Jan Černý: Bardzo chcieliśmy pokazać w Kielcach naszą największą dumę, czyli elektrobus SOR EBN 10,5. Niestety, dokładnie w tym czasie był on na testach w Pradze i nie mieliśmy możliwości ściągnięcia go do Polski. Jestem przekonany, że ten autobus w przyszłości odegra znaczącą rolę w naszej ofercie i przyniesie nam sporo sukcesów. Aktualnie jest on eksploatowany w codziennym ruchu w Ostrawie. Wg naszych informacji na całym świecie w zakresie elektrobusów to tylko Hyundai oferuje podobne rozwiązanie dla autobusu 12-metrowego. Reszta to mniej lub bardziej doświadczalne konstrukcje.
InfoBus.pl: Kolejny ważny punkt Waszej ofert to niskopodłogowe i niskowejściowe autobusy przegubowe. Na razie nie oferujecie ich w Polsce,. Dlaczego?
Jan Černý: To fakt, ale właśnie tutaj oraz w kategorii autobusów miejskich niskopodłogowych 12-metrowych panuje w Polsce największa konkurencja. Naszym zdaniem lepiej jest się skoncentrować na być może mniejszych przetargach na autobusy niskowejściowe, ale gdzie mamy większą szansę na wygranie, a nasza oferta naprawdę jest mocna. Nic na siłę.
InfoBus.pl: I segment międzymiastowy, gdzie dzięki dostawom dla Veolii Transport Polska zajmujecie silną pozycję na rynku. Czy tutaj również spodziewa się Pan kolejnych sukcesów?
Jan Černý: Niestety polityka taborowa Veolia Transport i to nie tylko w Polsce, ale w całej w Europie zmieniała się diametralnie w ostatnim czasie, co przekłada się na zdecydowanie mniejsze zakupy wszystkich autobusów. I to niezależnie od marki. Dlatego tegoroczne zamówienie Veolia Transport Opolszczyzna była prawdopodobnie jednym z ostatnich. Przynajmniej na razie. Natomiast rzeczywiście polski rynek autobusów międzymiastowy przeżywa mocny kryzys, co można zaobserwować m.in. patrząc na stoiska na targach w Kielcach. W zasadzie tylko my pokazujemy klasyczne autobusy międzymiastowe do codziennej obsługi połączeń regionalnych. Moim zdaniem ten segment w przyszłości się odrodzi, a my dzięki temu, że go nie odpuściliśmy na pewno na tym zyskamy.

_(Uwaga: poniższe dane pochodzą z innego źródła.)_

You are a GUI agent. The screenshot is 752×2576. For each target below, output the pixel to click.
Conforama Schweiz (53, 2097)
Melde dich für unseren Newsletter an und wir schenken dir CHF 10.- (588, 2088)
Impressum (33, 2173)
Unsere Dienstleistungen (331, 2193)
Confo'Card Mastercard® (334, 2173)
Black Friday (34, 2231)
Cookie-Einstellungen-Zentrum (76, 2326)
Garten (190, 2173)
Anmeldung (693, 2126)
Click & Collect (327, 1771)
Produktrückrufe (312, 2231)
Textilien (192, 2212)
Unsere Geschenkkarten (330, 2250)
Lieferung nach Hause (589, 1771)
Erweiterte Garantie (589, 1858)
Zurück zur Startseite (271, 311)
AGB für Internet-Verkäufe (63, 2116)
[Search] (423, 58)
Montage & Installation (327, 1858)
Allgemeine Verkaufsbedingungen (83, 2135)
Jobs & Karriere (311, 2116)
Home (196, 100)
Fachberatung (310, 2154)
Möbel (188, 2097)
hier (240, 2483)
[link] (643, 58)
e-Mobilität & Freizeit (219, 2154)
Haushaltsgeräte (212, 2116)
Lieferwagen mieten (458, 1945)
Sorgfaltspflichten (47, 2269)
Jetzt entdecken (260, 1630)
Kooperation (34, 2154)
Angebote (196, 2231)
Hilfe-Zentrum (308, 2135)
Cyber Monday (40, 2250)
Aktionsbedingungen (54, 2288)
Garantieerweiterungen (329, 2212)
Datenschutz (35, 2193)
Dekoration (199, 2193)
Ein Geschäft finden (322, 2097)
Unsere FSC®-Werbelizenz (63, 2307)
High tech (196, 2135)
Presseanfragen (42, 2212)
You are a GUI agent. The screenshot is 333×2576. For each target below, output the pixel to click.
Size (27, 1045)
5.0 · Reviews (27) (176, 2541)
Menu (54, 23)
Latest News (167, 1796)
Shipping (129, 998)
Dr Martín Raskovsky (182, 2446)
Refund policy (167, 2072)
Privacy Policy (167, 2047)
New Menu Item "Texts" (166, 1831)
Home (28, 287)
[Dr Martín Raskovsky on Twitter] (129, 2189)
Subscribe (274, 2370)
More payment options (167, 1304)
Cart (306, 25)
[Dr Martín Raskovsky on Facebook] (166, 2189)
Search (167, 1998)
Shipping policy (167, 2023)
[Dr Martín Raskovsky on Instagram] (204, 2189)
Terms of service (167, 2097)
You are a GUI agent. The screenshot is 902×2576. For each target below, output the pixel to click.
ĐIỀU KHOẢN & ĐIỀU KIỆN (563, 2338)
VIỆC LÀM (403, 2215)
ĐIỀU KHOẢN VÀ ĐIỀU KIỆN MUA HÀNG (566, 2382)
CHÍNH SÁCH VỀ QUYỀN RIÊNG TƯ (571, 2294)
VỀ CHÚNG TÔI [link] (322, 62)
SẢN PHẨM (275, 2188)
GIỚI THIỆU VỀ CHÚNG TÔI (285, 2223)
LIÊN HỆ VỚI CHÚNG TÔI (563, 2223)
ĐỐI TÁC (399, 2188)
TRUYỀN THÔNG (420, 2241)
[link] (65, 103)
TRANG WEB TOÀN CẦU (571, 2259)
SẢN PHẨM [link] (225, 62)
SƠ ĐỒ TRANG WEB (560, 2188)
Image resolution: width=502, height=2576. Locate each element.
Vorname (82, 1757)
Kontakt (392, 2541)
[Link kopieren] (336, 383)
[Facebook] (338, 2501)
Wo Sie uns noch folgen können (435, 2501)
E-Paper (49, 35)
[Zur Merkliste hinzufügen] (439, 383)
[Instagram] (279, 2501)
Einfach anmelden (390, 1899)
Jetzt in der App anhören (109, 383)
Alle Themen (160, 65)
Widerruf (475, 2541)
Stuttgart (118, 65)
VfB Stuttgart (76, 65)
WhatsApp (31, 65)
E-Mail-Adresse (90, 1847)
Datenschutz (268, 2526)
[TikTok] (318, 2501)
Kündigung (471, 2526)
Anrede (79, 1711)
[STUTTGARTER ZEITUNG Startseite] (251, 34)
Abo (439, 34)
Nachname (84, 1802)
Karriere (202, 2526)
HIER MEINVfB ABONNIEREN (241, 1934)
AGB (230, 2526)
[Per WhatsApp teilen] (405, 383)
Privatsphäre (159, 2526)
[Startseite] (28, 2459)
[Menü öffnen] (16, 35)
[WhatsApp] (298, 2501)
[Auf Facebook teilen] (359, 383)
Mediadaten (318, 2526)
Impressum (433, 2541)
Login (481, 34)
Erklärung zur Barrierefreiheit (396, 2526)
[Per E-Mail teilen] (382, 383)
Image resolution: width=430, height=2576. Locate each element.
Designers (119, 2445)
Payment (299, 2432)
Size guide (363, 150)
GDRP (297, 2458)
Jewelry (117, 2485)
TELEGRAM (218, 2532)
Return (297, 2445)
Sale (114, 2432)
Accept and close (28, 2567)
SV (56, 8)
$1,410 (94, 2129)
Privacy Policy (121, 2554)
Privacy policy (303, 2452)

InfoBus.pl: Szczególnie w sytuacji, kiedy mocno swoją działalność ograniczył Solbus. Czy Wasz spór sądowy w zakresie naruszenia praw autorskich toczy się nadal?
Jan Černý: Tak, bierzemy udział w postępowaniu upadłościowym Solbusa, gdzie złożyliśmy wniosek o wyłączenie naszego know-how z całego tego procesu. Krótko mówiąc – trzymamy rękę na pulsie.
PRZESIĄDŹ SIĘ NA:
InfoBus.pl: A ile w tym roku fabryka w Libchavy wyprodukuje łącznie autobusów?
Jan Černý: Spodziewam się na koniec 2010 r. zwiększenia produkcji o ok. 100 szt. w porównaniu z 2009 r. To oznacza poziom ok. 545 szt., w tym 100 autobusów przegubowych, które w zdecydowanej większości trafiły do Bratysławy (80 szt.). Biorąc pod uwagę przeróżne problemy na europejskich rynkach jest to naprawdę dobry rezultat. Wynik ten mógłby być znacznie lepszy, gdyby nie zawirowania wokół naszego kontraktu dla Pragi. Obecnie wstrzymane zostały wszelkie dostawy, gdyż miasto po prostu nie ma pieniędzy. Dlatego w tym roku dostarczymy maksymalnie 40 autobusów dla DPP Praga. Oczywiście mamy nadzieję, że w przyszłych latach powrócimy do normalnych dostaw określonych w umowie i dostarczymy do Pragi wszystkie 620 zamówione autobusy. To także pokazuje jak ryzykowny jest obecnie autobusowy biznes i ile niebezpieczeństw zagraża producentom.
InfoBus.pl: Bardzo dziękuję za rozmowę.